What is expected: Count the lines below that contain the word "Services", and reply with only that number.

Data section:
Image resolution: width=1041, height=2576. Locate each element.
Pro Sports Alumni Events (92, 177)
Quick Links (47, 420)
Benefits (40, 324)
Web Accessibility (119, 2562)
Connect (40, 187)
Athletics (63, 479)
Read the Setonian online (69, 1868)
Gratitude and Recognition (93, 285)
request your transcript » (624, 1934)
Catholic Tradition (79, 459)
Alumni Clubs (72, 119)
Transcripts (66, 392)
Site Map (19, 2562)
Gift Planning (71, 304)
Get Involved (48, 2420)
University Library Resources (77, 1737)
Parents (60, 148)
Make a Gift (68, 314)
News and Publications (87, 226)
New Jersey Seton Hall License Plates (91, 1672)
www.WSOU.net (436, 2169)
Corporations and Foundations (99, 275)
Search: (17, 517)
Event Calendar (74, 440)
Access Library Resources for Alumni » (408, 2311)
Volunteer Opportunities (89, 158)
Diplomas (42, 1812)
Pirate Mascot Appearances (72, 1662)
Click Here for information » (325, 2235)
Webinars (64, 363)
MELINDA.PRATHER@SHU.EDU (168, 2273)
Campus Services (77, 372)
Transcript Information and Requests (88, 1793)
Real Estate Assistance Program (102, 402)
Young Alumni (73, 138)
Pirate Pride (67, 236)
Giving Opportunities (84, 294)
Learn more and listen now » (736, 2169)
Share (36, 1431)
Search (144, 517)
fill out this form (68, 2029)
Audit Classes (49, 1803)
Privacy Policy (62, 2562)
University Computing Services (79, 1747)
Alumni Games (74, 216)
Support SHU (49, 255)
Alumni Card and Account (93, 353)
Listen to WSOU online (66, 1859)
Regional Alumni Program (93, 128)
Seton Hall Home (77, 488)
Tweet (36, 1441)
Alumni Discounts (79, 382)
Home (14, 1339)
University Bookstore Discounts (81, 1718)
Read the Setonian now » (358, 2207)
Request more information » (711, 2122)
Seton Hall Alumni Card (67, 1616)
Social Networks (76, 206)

--

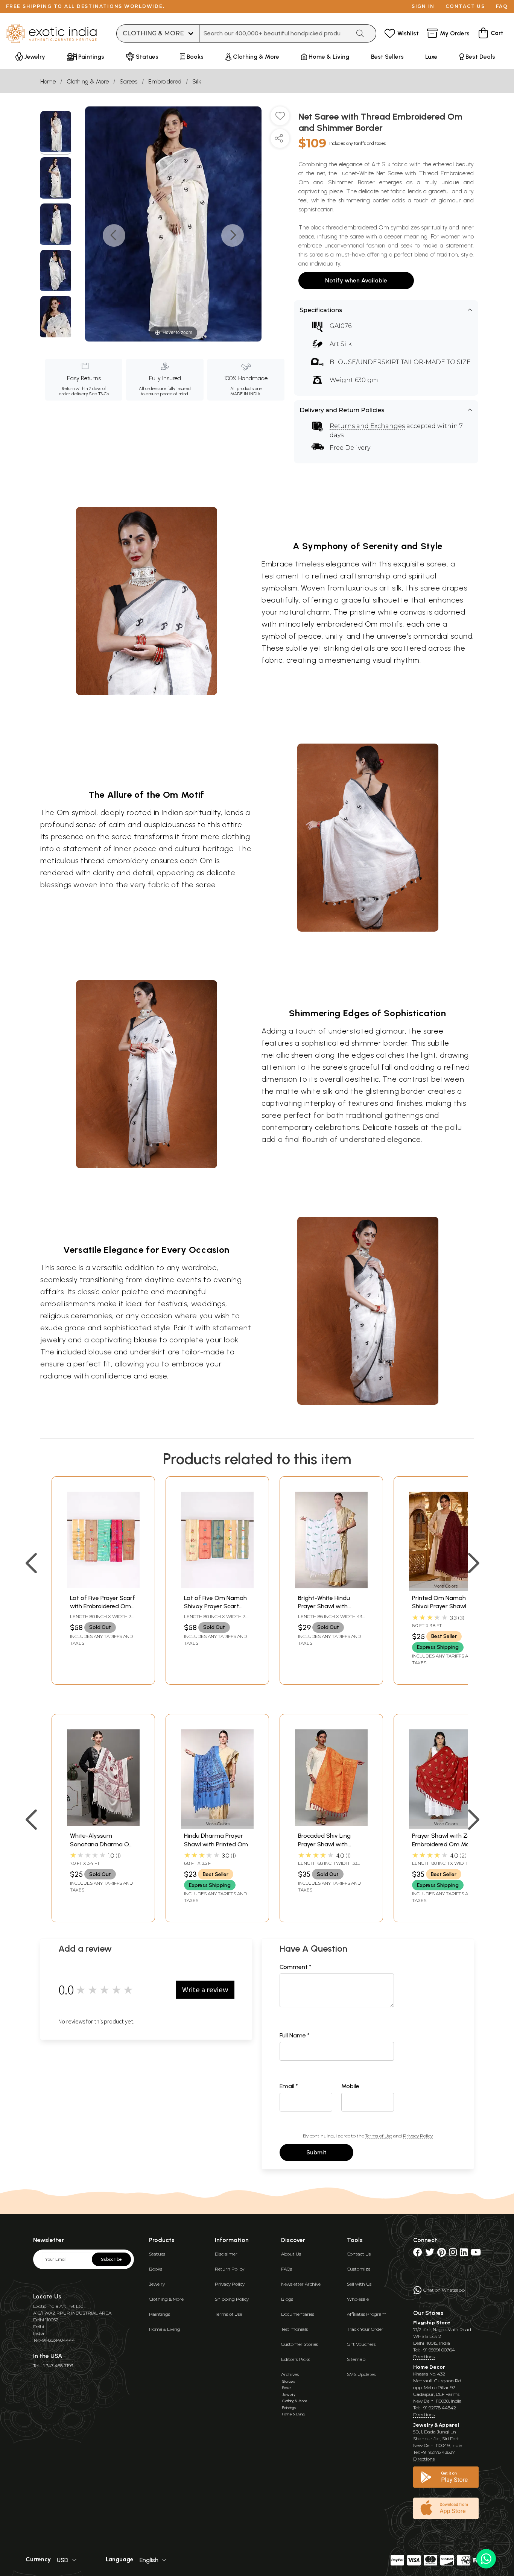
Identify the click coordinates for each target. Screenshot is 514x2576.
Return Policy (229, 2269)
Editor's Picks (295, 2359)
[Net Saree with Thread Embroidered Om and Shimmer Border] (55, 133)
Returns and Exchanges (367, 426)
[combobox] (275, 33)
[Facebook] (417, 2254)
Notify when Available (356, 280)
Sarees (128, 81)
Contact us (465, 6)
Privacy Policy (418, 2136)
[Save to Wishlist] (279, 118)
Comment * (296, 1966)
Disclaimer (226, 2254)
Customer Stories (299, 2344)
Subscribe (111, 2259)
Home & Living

Response to the task: 2